A lot has rightly been written about Muhammad Ali as a cultural icon. He was certainly that, as it is part of his greatness. However, his legacy was first built on his sparkling ring career. It’s in my humble opinion that he is the greatest heavyweight of all time, and a top five pound for pound fighter in the history of the sport.
Even if he had taken on largely poor opposition, his physical attributes alone put him up there, at least in his prime. He grew up idolizing the greatest pound for pounder of all time, Sugar Ray Robinson. Ali danced and boxed with all of Ray’s elegance, but Ray was a welterweight and middleweight. To be able to replicate that at heavyweight was something else. The speed of foot and fist was unlike anything seen previously at heavyweight. His punching power wasn’t exactly bad, either.

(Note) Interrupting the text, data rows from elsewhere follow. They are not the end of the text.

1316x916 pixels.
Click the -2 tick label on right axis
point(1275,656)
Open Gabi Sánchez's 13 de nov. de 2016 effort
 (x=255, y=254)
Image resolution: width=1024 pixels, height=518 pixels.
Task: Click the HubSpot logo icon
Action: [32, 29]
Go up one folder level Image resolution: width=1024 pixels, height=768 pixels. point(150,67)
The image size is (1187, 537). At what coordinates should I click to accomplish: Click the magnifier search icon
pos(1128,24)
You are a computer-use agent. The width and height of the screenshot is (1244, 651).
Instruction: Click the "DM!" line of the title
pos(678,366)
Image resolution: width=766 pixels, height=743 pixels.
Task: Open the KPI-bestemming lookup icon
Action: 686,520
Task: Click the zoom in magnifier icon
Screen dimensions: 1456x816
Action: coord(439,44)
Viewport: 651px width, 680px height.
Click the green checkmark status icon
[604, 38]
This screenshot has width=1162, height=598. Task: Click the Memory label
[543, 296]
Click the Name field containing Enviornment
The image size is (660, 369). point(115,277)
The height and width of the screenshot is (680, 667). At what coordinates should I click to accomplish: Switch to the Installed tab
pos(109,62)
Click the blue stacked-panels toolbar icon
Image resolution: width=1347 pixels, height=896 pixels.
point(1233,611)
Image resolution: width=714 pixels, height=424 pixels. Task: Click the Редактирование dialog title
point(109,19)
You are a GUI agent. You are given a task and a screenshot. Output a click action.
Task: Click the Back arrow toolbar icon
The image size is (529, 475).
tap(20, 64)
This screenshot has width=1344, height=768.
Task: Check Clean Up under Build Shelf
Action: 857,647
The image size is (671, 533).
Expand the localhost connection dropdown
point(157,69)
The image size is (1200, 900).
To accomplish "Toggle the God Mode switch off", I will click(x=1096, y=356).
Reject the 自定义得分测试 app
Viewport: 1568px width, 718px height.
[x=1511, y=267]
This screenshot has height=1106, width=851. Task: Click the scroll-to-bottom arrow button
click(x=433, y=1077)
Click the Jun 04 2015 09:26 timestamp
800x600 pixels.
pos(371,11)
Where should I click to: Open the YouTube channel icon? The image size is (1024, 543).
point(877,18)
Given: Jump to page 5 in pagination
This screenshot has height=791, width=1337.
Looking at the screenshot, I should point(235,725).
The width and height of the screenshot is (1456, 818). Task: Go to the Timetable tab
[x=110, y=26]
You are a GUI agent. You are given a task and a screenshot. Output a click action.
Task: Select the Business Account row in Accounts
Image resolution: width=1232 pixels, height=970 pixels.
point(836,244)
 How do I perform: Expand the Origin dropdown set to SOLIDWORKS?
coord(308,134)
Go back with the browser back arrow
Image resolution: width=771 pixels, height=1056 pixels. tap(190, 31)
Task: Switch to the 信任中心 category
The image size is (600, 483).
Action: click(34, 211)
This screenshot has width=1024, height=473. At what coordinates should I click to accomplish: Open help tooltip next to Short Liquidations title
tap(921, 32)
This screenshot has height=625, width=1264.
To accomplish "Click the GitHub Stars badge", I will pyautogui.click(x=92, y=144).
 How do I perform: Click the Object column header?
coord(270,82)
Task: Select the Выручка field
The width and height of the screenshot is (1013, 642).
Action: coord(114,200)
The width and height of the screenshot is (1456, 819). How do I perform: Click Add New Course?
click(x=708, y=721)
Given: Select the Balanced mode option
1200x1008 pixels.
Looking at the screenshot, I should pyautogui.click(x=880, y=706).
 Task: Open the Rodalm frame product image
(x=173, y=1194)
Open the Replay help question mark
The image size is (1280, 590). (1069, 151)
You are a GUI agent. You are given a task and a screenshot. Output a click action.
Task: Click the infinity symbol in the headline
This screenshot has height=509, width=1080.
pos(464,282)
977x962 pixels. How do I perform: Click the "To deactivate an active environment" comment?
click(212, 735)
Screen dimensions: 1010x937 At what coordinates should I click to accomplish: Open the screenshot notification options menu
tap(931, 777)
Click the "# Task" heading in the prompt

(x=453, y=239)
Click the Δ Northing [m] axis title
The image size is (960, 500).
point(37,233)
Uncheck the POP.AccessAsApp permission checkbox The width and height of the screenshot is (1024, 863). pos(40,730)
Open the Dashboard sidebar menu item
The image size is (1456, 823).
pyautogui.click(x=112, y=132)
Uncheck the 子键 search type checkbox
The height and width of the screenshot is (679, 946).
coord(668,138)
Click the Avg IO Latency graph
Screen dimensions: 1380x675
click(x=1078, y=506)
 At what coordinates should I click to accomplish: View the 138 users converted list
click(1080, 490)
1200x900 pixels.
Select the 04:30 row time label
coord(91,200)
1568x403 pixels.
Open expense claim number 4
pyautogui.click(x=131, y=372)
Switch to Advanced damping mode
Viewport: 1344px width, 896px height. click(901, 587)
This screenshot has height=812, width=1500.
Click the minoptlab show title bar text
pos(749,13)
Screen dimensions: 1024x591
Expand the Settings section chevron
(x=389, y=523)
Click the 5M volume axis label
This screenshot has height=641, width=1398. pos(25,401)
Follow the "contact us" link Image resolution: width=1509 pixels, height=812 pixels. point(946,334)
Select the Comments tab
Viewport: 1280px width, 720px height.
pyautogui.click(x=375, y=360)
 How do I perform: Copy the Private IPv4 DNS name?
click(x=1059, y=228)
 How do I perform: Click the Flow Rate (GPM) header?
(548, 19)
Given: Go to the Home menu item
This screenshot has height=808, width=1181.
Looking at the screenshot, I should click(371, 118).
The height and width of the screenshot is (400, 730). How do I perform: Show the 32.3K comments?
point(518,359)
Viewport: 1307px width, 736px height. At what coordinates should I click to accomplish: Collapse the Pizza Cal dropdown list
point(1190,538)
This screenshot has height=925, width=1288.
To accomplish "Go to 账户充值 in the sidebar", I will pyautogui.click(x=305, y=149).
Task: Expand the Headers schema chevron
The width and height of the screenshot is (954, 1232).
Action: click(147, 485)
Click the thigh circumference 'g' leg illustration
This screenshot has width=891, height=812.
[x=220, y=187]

The 1960’s Ali (formerly known as Cassius Marcellus Clay Jr), coming off the back of winning an Olympic gold medal, beat some sterling names. Sonny Liston was the Mike Tyson of his day and Ali beat him twice, with relative ease, even though there were some doubts about Liston’s legitimacy. Add to that, a comprehensive win over Floyd Patterson, almost a proto type version of Ali. Furthermore, he defeated durable and skilled opponents such as Ernie Terrell, Henry Cooper, George Chuvalo and Archie Moore. But the best was yet to come.
What really solidifies his greatness is the 1970’s incarnation. He was no longer the fleet footed young champ. He was the slower challenger. In his years out, a young, exciting new breed of America heavyweights had arrived on the scene. Despite his primary physical advantage having left him, Ali managed to chop down George Foreman in arguably the most famous fight of all time. Foreman was a buzz saw who had decimated the division, yet Ali out thought and out fought ‘Big George’. He then defeated arch rival Joe Frazier in perhaps the most brutal fight of all time in Manila. Add in wins over Ernie Shavers, considered by many to be the hardest hitter ever in boxing, Ken Norton, Leon Spinks, Jimmy Young and Jimmy Ellis, and it is frightening how good he was. The fact he avenged all his defats in his prime, to Spinks, Frazier and Norton, also speaks volumes.
The unfortunate epitaph is the beatings he took in the 1980’s. Larry Holmes isn’t the best know heavyweight champ, but skills wise, he is up there with the best. He and Trevor Berbick, no slouch himself, physically outclassed the shell of Ali in fights which were a travesty.
The world has seen some great heavyweight champs. Jack Dempsey, Joe Louis, Rocky Marciano, Frazier, Foreman, Holmes, Evander Holyfield, Lennox Lewis, Mike Tyson. Yet, purely based on athletic achievements, I’d still put Ali at the top. Add in his significant cultural achievements spoken about in the rest of this issue, he truly was ‘The Greatest’.